■ READING PASSAGE ■
I need help to determine the $\lim_{x\to0^-} \frac{x^2\sin(1/x)}{\sin(x)}$?

Question

I need help determining the following limit:

$$\lim_{x\to0^-} \frac{x^2\sin(1/x)}{\sin(x)}$$

Answer 1

Write the function as $$ \frac{x^2 \sin(1/x)}{\sin x} = \frac{x}{\sin x} \cdot x \sin\frac{1}{x} $$ and take the limit of each factor.

[Data for locating visible targets]
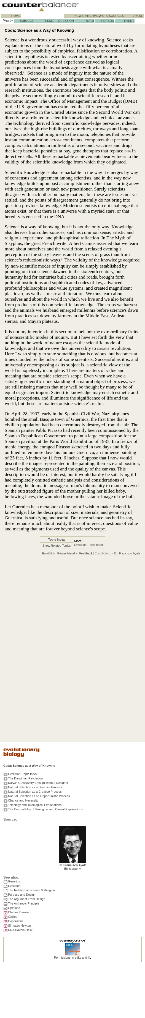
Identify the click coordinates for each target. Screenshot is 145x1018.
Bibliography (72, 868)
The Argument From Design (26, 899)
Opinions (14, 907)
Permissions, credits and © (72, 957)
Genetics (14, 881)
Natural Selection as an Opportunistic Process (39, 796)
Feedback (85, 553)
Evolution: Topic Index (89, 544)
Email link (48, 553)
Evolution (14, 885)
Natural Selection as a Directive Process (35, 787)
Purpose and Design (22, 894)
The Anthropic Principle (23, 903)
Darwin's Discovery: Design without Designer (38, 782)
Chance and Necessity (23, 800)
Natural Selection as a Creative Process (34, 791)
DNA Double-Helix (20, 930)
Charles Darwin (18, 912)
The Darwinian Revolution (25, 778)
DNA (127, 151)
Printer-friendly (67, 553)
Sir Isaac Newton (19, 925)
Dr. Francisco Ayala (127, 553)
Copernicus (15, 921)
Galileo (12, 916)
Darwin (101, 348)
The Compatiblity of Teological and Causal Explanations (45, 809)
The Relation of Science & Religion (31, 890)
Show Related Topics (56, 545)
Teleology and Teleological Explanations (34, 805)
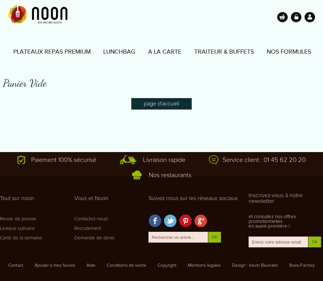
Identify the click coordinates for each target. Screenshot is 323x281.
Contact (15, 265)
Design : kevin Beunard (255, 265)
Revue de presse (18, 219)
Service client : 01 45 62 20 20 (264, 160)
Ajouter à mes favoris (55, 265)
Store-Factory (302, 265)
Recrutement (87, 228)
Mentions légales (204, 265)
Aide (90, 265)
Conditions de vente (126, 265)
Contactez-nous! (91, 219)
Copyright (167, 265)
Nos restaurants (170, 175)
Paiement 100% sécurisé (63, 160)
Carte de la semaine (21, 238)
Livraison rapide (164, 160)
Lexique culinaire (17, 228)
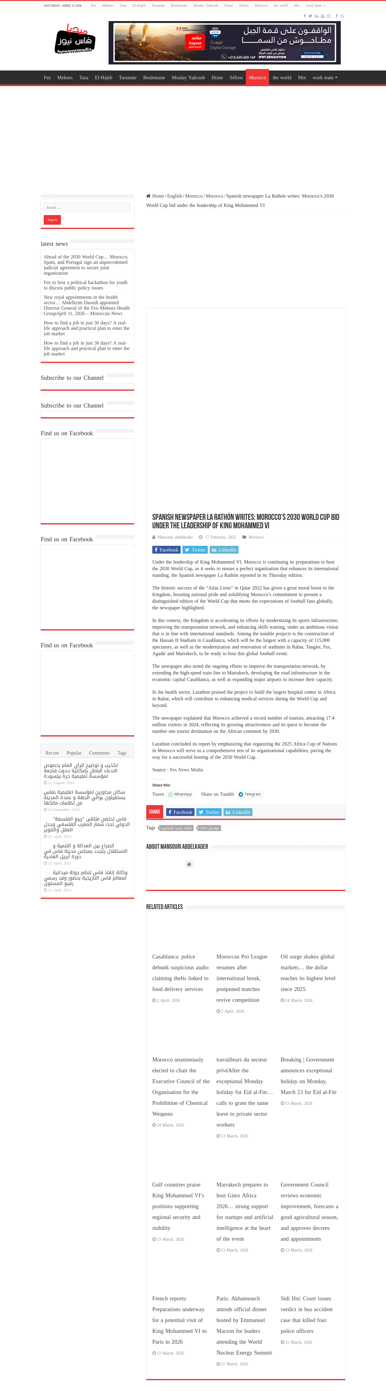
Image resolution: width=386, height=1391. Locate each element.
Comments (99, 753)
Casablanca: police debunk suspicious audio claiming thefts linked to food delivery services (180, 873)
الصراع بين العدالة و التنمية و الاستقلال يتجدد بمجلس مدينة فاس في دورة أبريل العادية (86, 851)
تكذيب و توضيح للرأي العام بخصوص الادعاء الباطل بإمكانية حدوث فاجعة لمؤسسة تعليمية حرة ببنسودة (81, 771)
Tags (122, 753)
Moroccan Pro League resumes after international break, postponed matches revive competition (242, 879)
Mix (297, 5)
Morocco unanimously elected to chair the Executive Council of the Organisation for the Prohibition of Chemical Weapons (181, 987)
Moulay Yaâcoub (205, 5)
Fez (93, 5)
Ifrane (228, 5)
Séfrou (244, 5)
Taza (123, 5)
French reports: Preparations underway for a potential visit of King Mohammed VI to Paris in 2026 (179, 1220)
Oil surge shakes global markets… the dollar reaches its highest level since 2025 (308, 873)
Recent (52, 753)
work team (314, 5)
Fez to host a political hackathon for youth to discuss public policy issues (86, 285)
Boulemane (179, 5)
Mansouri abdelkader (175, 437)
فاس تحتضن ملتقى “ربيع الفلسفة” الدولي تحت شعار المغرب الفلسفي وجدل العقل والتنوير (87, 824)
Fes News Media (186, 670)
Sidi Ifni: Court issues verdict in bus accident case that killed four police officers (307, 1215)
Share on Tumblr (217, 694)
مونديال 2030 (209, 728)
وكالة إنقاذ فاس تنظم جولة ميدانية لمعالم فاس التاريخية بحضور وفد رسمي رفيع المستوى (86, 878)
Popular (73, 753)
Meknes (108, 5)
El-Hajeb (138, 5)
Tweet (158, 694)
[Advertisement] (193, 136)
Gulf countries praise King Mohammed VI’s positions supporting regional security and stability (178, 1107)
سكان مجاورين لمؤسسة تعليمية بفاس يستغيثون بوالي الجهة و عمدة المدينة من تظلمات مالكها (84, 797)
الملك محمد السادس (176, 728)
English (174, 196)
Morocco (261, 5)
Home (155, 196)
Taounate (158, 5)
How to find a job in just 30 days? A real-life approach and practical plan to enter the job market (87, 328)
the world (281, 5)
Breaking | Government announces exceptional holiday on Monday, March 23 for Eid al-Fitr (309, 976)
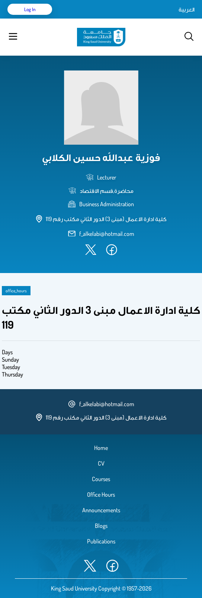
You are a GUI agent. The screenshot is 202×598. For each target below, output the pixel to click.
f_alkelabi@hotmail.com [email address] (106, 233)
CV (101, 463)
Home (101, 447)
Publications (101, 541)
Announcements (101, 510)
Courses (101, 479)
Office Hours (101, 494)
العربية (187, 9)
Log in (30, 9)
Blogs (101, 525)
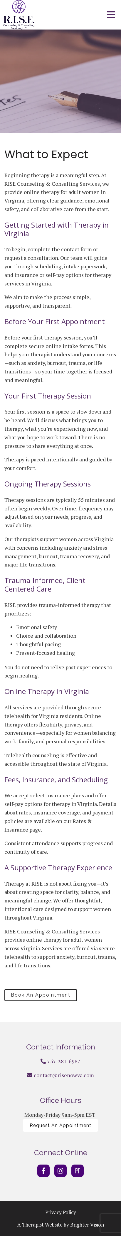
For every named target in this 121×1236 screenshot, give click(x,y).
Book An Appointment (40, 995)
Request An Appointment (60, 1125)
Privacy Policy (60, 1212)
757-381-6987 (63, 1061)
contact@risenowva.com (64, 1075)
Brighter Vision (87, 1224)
---
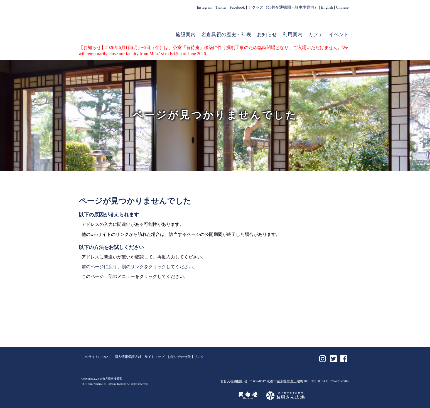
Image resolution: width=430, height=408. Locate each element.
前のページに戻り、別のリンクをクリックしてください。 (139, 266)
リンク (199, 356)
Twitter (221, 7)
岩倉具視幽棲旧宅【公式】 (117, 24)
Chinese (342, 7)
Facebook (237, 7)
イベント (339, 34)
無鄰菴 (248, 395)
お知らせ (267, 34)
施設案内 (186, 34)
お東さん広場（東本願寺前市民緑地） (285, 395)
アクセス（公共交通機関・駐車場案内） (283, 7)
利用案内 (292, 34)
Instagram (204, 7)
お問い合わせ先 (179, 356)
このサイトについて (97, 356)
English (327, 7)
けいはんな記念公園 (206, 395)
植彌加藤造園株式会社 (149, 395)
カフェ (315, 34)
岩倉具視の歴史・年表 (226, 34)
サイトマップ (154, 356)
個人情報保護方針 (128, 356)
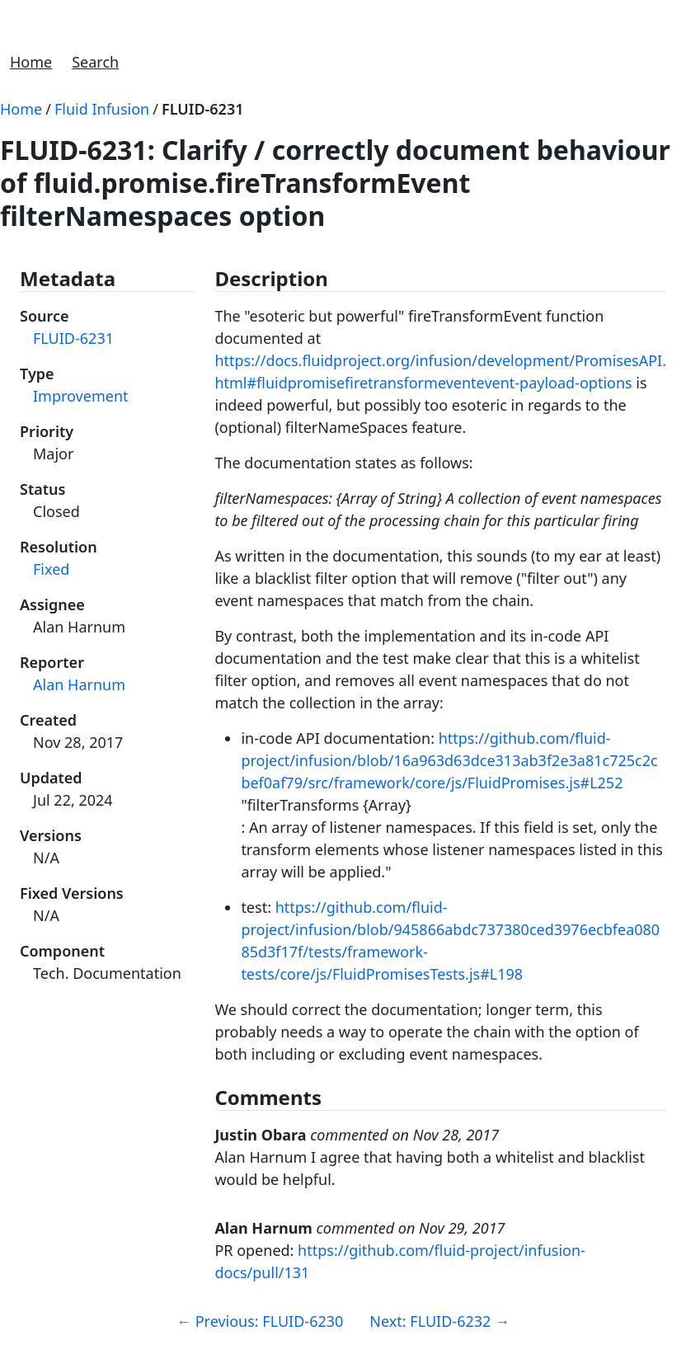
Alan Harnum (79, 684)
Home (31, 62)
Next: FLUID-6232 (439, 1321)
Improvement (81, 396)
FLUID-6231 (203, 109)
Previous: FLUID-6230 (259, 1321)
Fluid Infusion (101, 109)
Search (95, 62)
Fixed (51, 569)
---
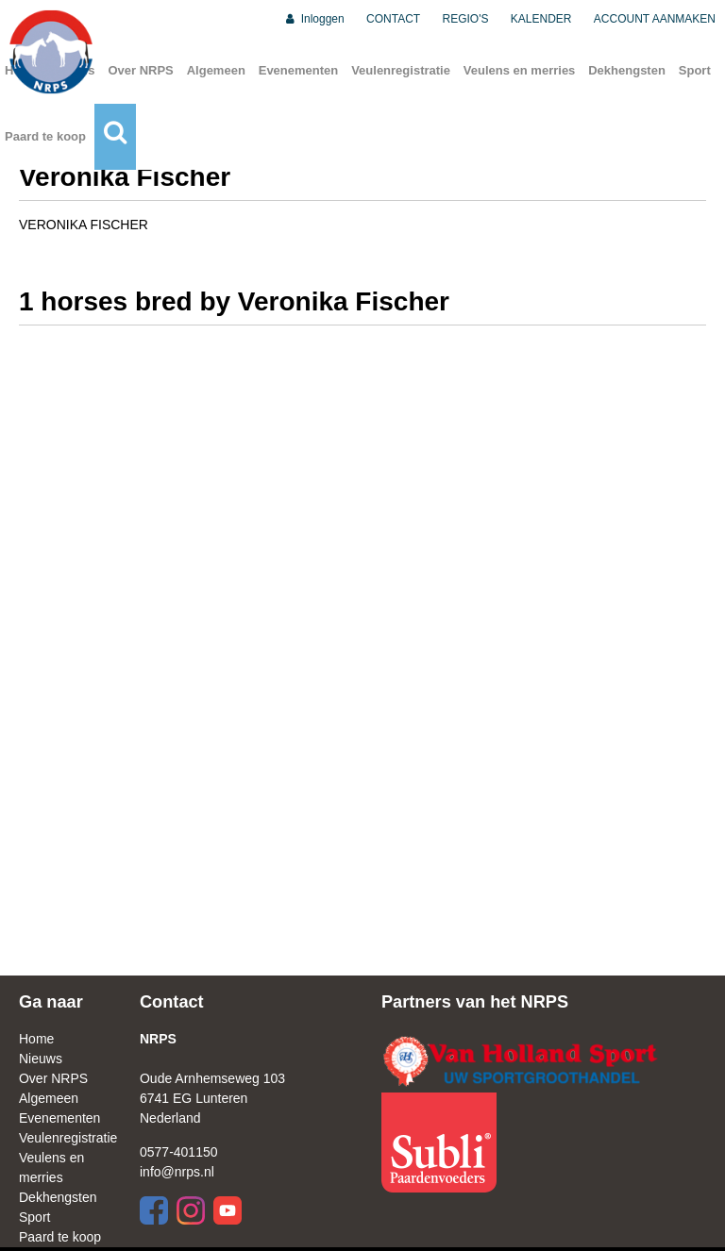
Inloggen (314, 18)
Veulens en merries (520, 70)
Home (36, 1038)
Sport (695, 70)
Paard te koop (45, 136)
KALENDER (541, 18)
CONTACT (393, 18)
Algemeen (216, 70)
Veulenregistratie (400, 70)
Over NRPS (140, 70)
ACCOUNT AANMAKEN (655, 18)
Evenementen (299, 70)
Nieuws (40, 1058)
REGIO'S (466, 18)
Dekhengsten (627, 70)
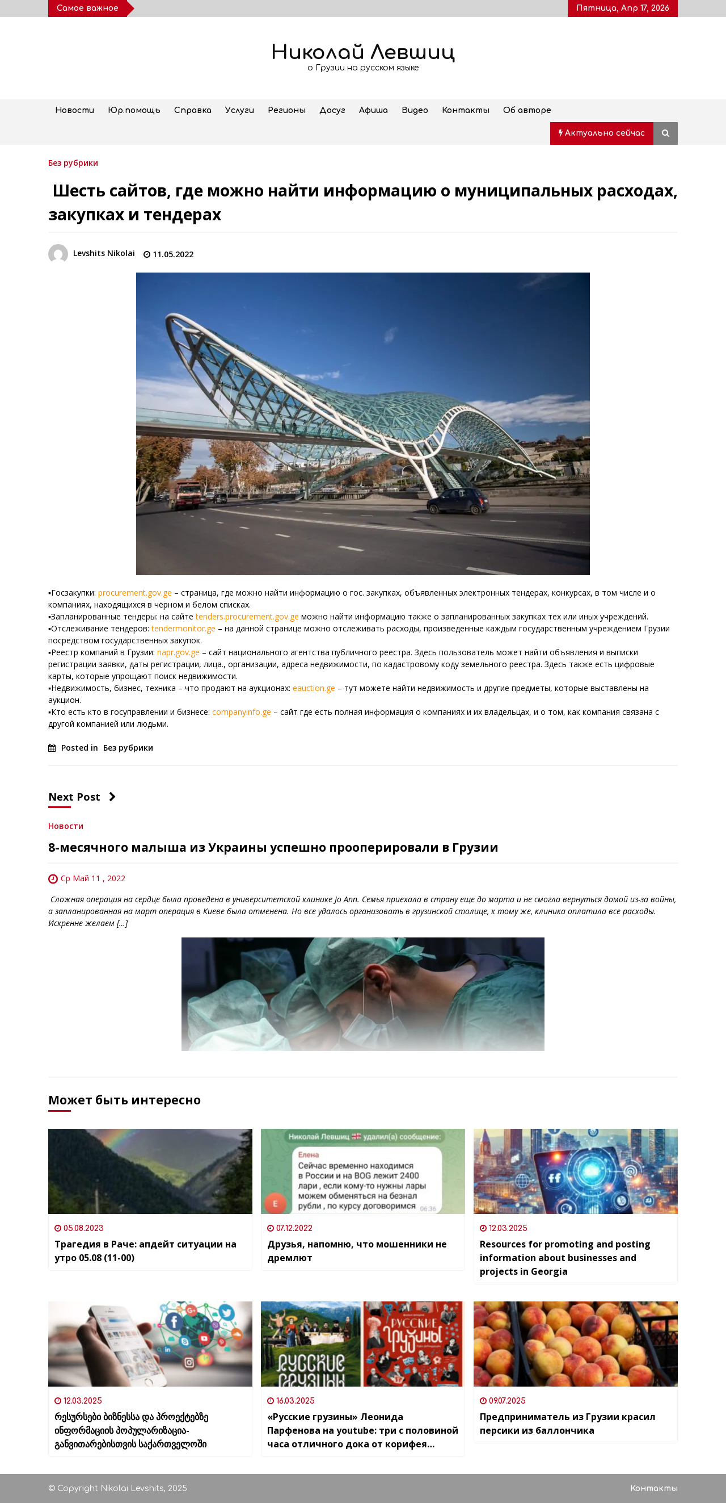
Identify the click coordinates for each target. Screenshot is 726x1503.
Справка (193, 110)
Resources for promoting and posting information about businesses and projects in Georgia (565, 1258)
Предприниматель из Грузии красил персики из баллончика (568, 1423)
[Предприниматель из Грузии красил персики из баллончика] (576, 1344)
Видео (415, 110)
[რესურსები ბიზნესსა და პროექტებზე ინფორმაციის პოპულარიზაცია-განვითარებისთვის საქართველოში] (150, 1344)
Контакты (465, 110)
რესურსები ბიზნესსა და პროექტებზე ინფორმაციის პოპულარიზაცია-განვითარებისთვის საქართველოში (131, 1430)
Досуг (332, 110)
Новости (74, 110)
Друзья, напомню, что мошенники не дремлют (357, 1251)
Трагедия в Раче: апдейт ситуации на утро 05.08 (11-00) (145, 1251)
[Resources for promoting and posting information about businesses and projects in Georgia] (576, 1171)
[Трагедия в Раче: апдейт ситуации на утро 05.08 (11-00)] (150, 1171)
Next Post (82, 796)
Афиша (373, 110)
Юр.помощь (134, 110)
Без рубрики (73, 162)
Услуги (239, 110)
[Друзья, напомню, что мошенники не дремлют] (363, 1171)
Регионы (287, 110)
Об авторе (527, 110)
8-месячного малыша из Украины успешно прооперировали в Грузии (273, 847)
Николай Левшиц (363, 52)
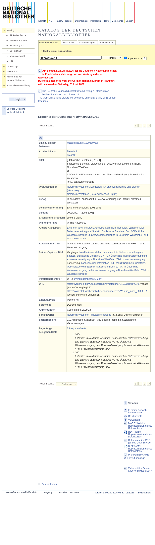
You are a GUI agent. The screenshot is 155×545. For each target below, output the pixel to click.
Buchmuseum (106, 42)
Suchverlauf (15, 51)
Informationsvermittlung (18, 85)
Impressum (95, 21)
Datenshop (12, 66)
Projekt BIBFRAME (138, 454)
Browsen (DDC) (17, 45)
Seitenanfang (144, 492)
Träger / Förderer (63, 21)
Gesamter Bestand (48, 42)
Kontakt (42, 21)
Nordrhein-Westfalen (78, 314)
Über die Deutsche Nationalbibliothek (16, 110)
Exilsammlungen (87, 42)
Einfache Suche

■ SHORT TASK A ■
Using the limit thread, state whether each statement agrees with the text, answering yes or no and quoting the deciding words: (i) the asker requests help determining a limit; (ii) Answer 1 rewrites the function as a sum of two terms; (iii) Answer 1 says to take the limit of each factor.
■ SHORT TASK B ■
In the limit thread, what does Answer 1 say to do once the function has been rewritten?
■ SHORT TASK C ■
In the limit thread, rewrite the paragraph beginning "Write the function as" as a short list of steps.

■ FULL ANSWER A ■
(i) Yes: "I need help determining the following limit"
(ii) No: "$$ \frac{x^2 \sin(1/x)}{\sin x} = \frac{x}{\sin x} \cdot x \sin\frac{1}{x} $$"
(iii) Yes: "take the limit of each factor"

■ FULL ANSWER B ■
Take the limit of each factor.

■ FULL ANSWER C ■
- Express the function as $\frac{x}{\sin x} \cdot x \sin\frac{1}{x}$.
- Take the limit of each factor.